Insurance

CBO: 24 million would lose health insurance under GOP plan

But Republicans point to savings of $337 billion through 2026

By Dan Freedman

Photo: Michael P. Farrell

The long-awaited Congressional Budget Office analysis of the GOP’s Obamacare replacement painted a grim picture of America’s health care system if the measure becomes law, projecting 24 million would lose insurance by 2026.

If the Republicans’ American Health Care Act does indeed replace the Affordable Care Act — Obamacare — 14 million would be uninsured by 2018, said CBO, which released the report Monday.

Although the Trump administration and congressional Republicans had attempted to low-ball expectations and pre-emptively criticize the report as biased, the CBO projection is the closest thing Washington has to neutral scorekeeping.

Congressional Republicans appointed CBO’s director, Keith Hall, in 2015. Hall served on the Council of Economic Advisers in the administration of former President George W. Bush.

Not surprisingly, Democrats unfurled their “I-told-you-so” flags, while Republican supporters of Obamacare “replace and repeal” focused more on the parts of the report that calculated the GOP plan would reduce the deficit by $337 billion through 2026, and that rising health insurance premiums would start to fall after 2020.

“When people have more choices, costs go down,” said House Speaker Paul Ryan. “That’s what this report shows. And, as we have long said, there will be a stable transition so that no one has the rug pulled out from under them.”

Republicans have said Obamacare is in a death spiral. But their plan already is meeting strong headwinds on Capitol Hill from Republican conservatives — who think it doesn’t go far enough in dismantling Obamacare — and moderate Republicans, who think it goes too far.
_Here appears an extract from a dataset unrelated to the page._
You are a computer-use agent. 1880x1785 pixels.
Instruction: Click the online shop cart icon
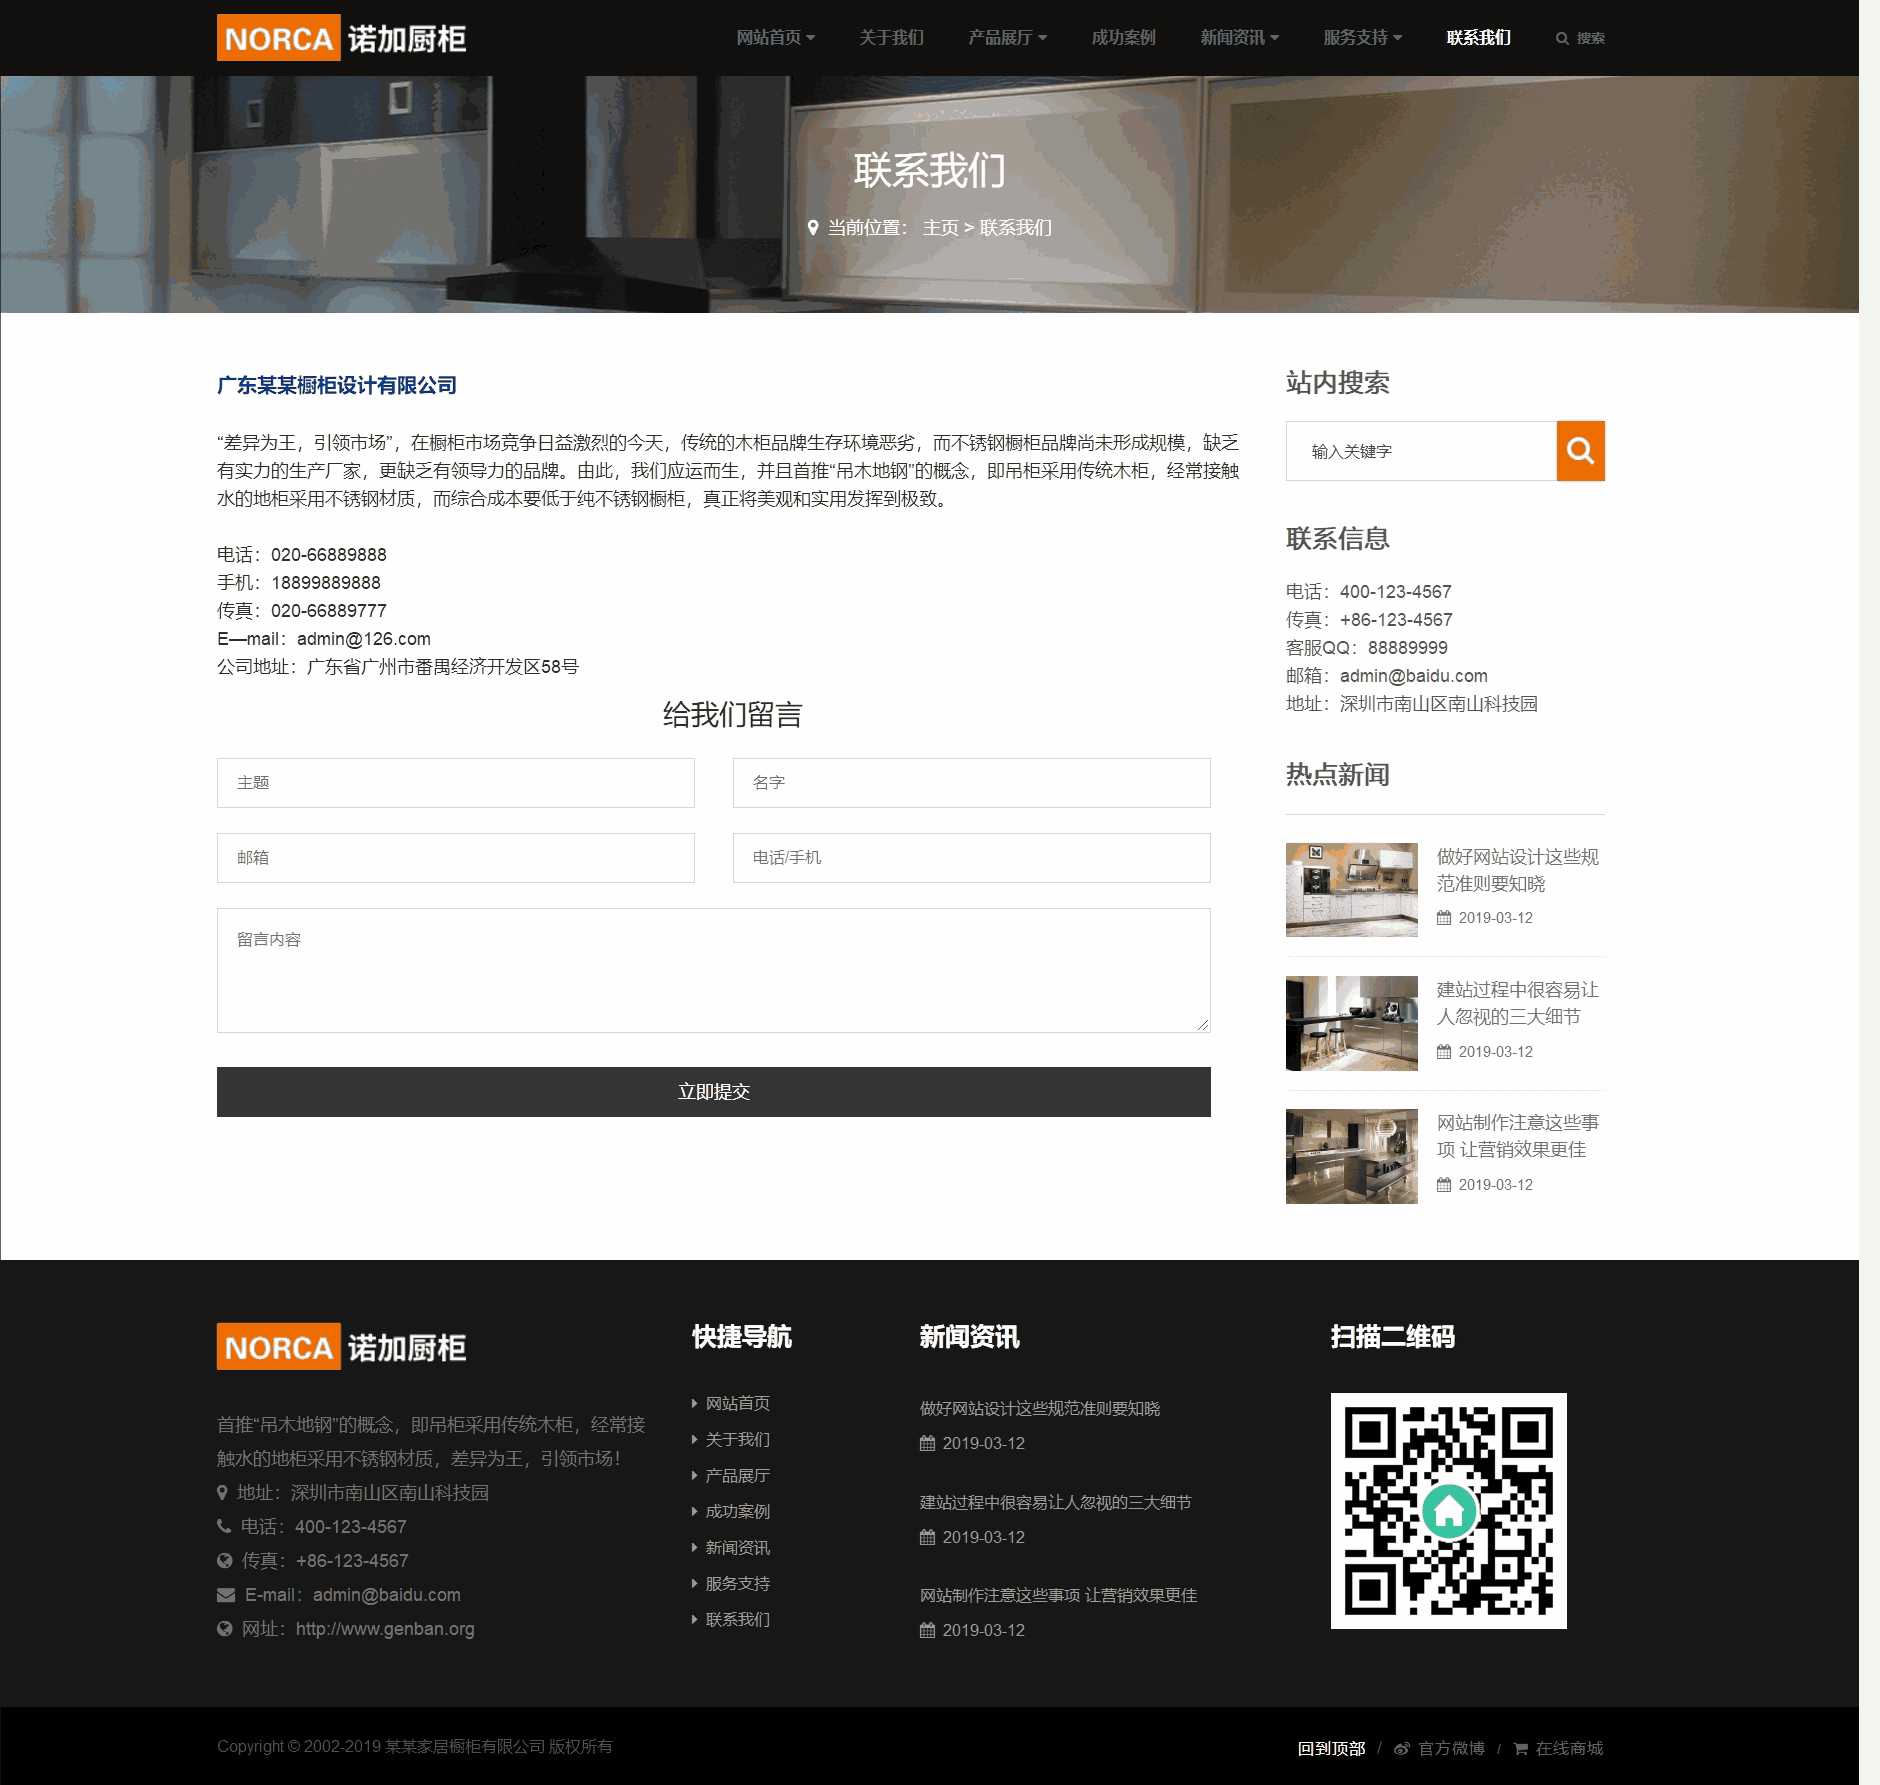1521,1748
Democrats, who are for the most part united in their opposition, were poised to exploit the gap created by the report.

“The CBO’s estimate makes clear that TrumpCare will cause serious harm to millions of American families,” said Senate Minority Leader Charles Schumer. “The CBO score shows just how empty the president’s promises, that everyone will be covered and costs will go down, have been. This should be a looming stop sign for the Republicans repeal effort.”

“The CBO report confirms what we already knew,” said Sen. Kirsten Gillibrand. “Trumpcare will force millions to lose their insurance, cost seniors and families more, and give high-priced tax breaks to insurance companies at the expense of middle-class workers.”
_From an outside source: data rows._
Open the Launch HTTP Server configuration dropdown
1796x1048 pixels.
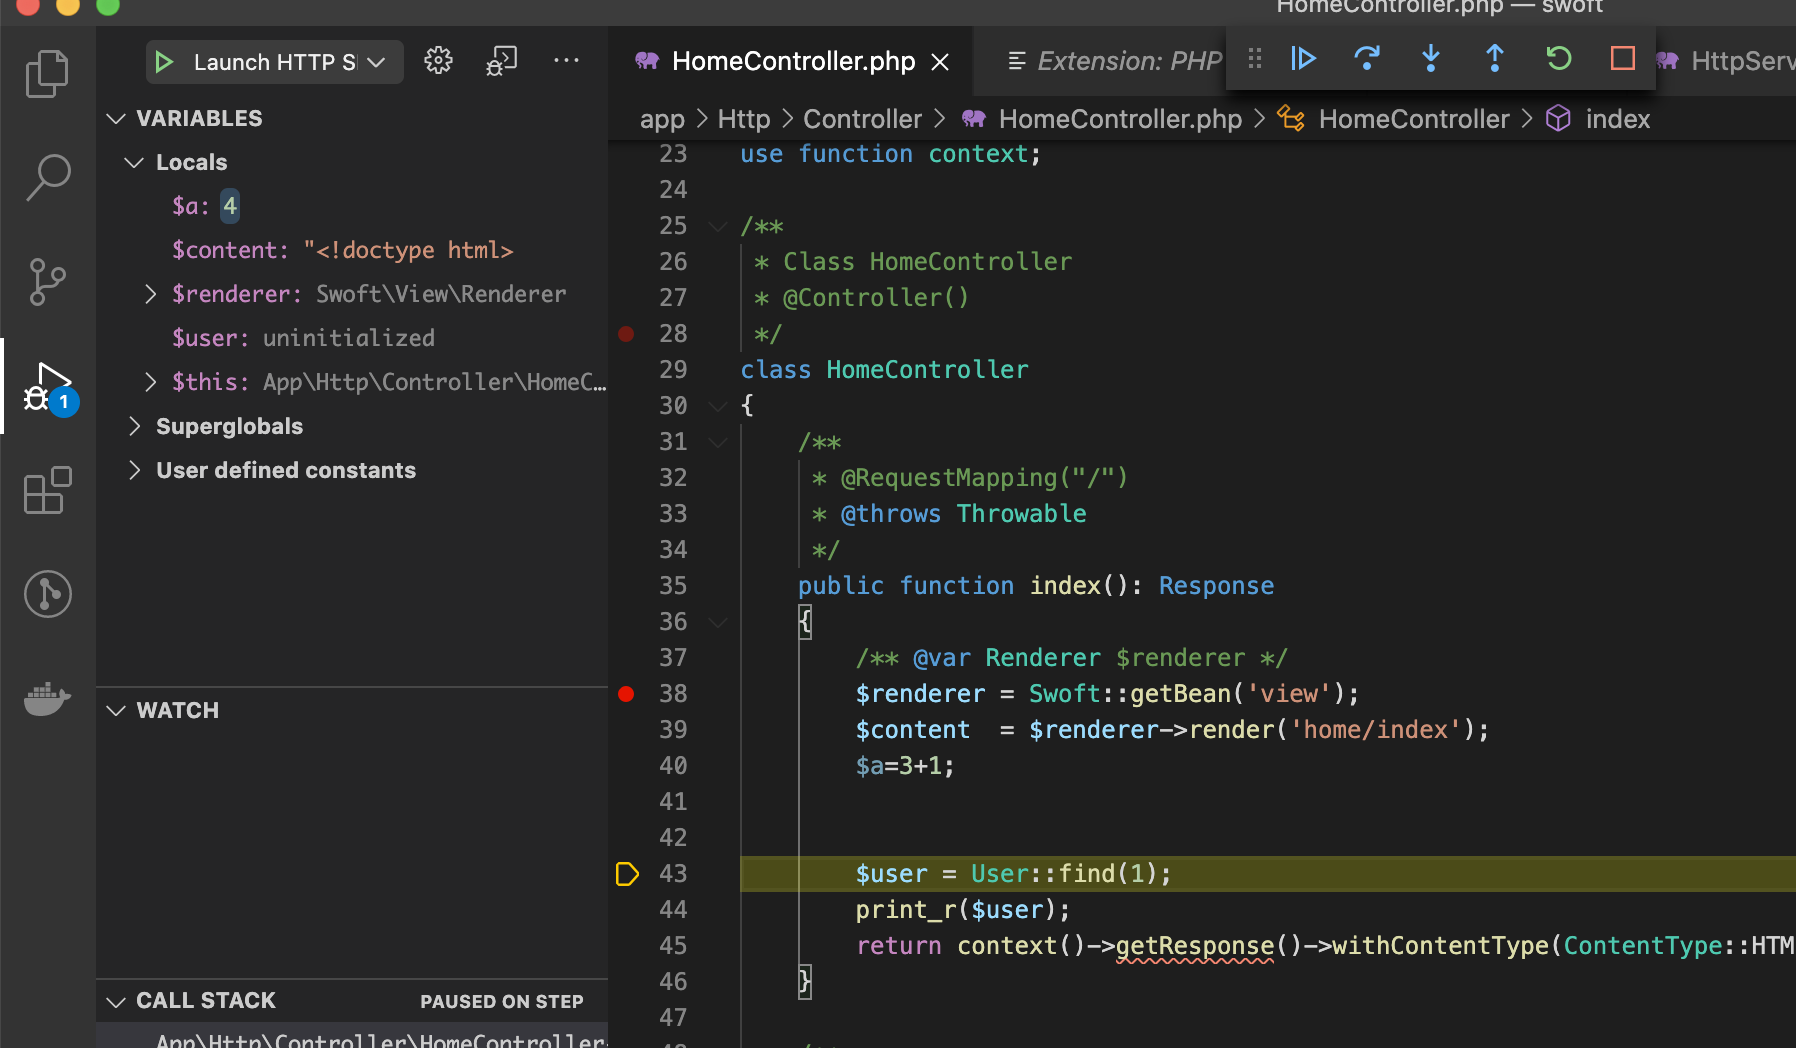coord(376,61)
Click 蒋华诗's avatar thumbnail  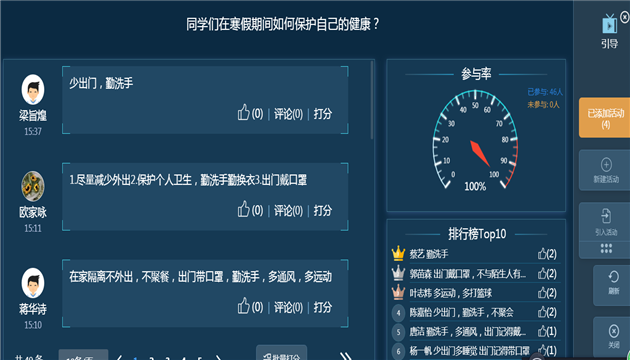coord(33,283)
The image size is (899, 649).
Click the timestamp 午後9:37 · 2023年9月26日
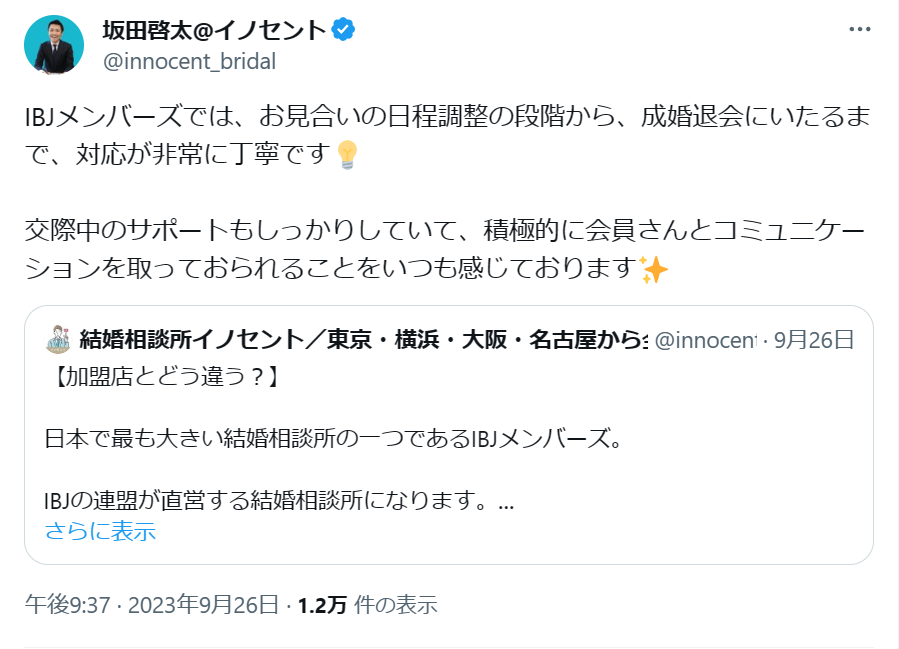(151, 605)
Last week, Republican leaders in the House hastily pushed the bill through two committees in anticipation of political blowback after release of the CBO report.
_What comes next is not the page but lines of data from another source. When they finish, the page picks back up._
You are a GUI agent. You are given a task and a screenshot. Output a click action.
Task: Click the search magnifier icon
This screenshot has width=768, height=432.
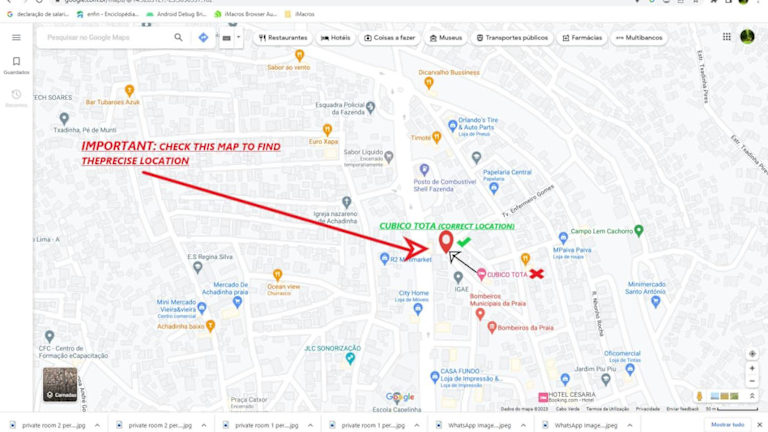[x=178, y=37]
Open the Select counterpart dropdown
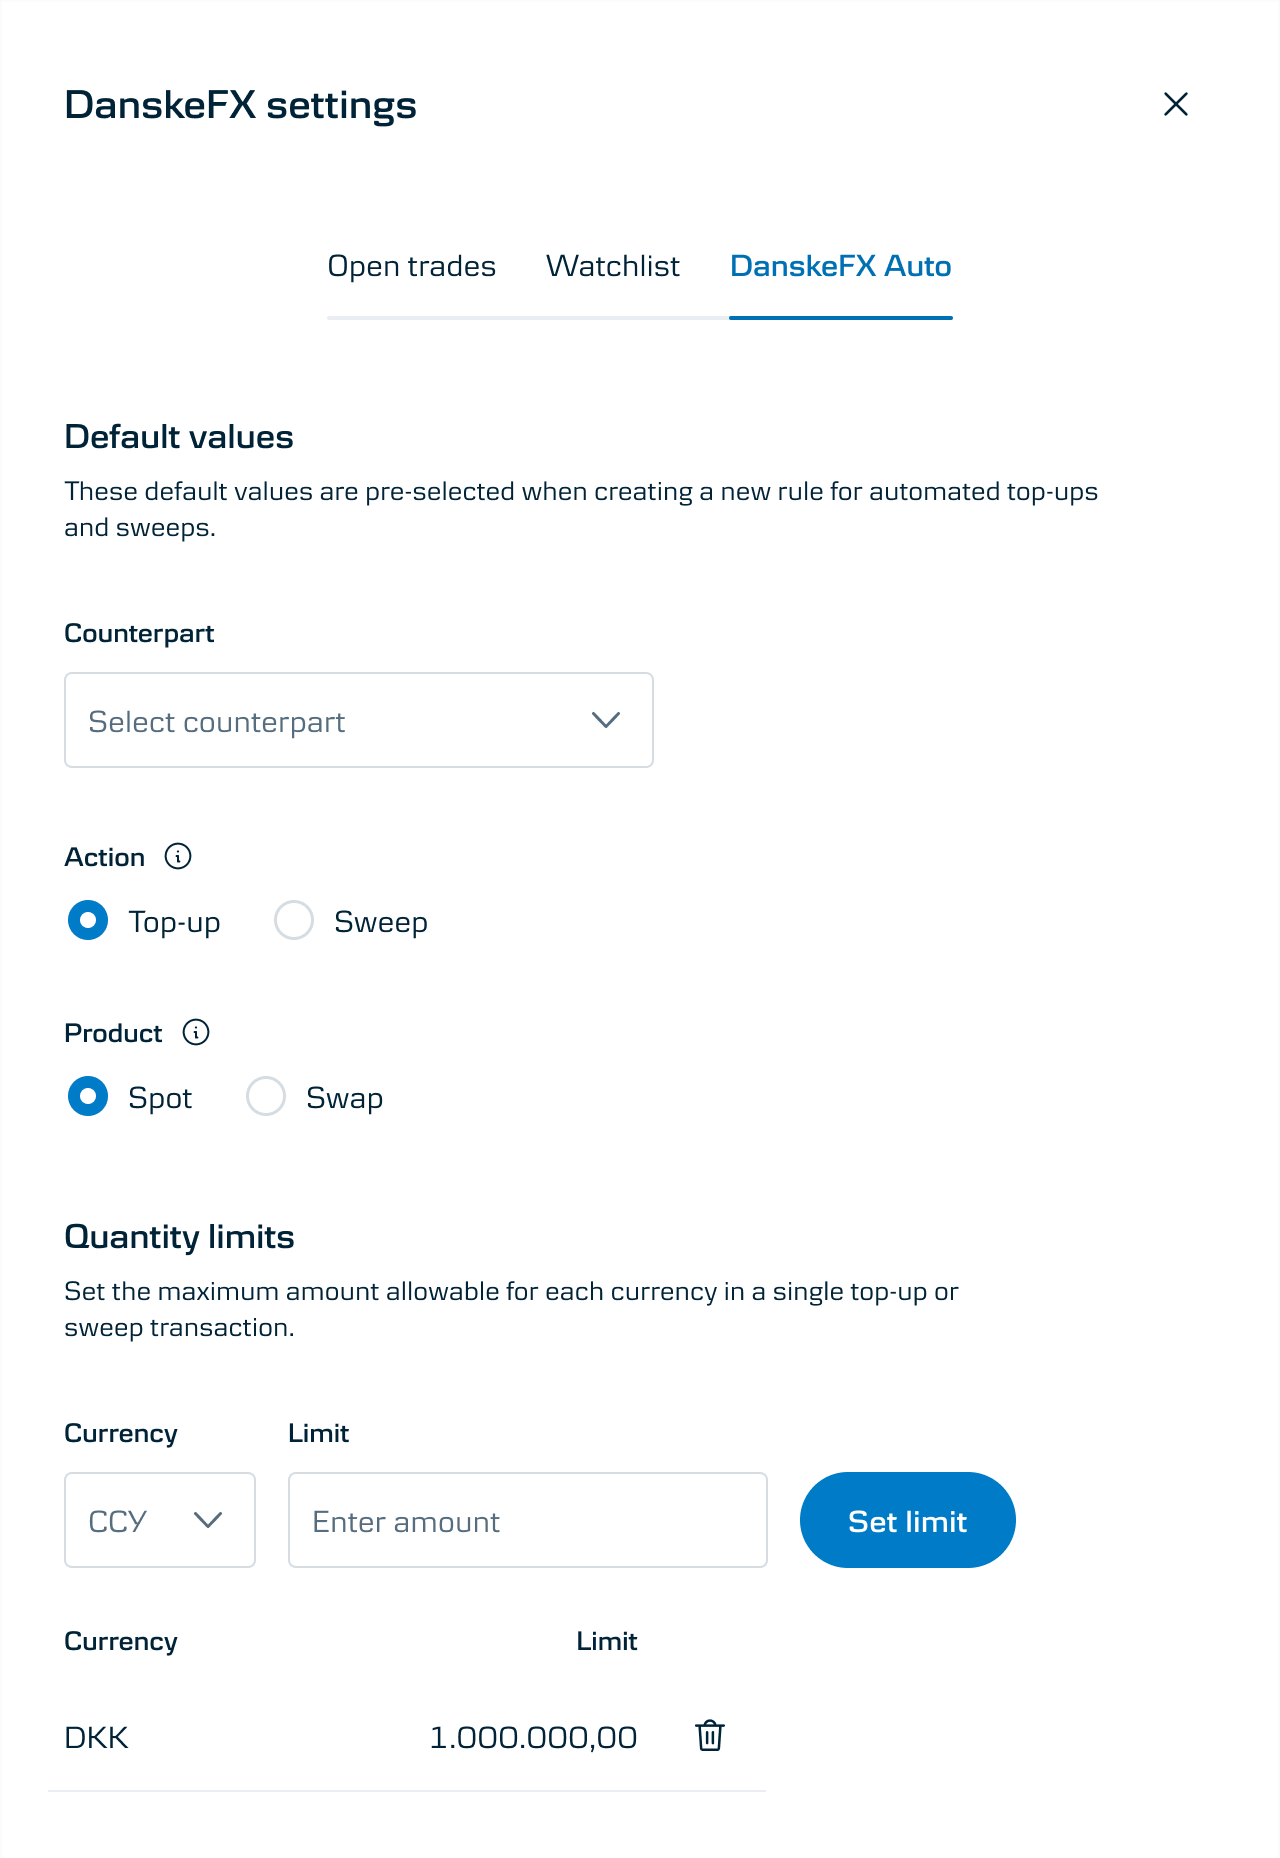The height and width of the screenshot is (1858, 1280). point(358,720)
“I was discouraged for my constituents when Republicans raced the clock to ram this bill through our committee last week,” said Rep. Paul Tonko, D-Amsterdam, who attempted to forestall the measure’s passage through the House Energy & Commerce Committee. “Now we can see why.”

Backed by President Donald Trump, the GOP plan changes virtually all of the architecture of Obamacare, which became law in 2010. After 2020 it continues the Obamacare tax credits for purchasing health insurance but bases them on age rather than income. It ends the expansion of Medicaid that in New York had provided insurance to those just over the poverty line, replacing it with a benefit for all Medicaid recipients capped at 2016 levels.

New York’s Medicaid population of around five million is second only to California. Of the five million, about 2.1 million get insurance through Obamacare’s Medicaid expansion, according to data compiled by the nonpartisan Kaiser Family Foundation.
Health-care advocates said the CBO report illustrated the potential negative effects of the GOP plan for New York, with its mix of urban and rural poverty.

“It’s a big step backward for low-income New Yorkers,” said Bea Grause, president of the Healthcare Association of New York State, which represents 500 not-for-profit and public hospitals, nursing homes, and organizations statewide.

Without insurance, Grause said, low-income individuals and families might put off needed doctor visits and wait until treatable conditions become acute before seeking care in the system’s most expensive locale — the hospital emergency room.
Hospitals generally attempt to defray such costs through compensation payments from Washington and rate hikes to insurers — all of which are ultimately passed on to taxpayers and those with health insurance.

The Republican plan “saves the federal government money, but just means the state and the taxpayers will foot the bill,” Grause said. “It’s a cost shift. The demand does not go away.”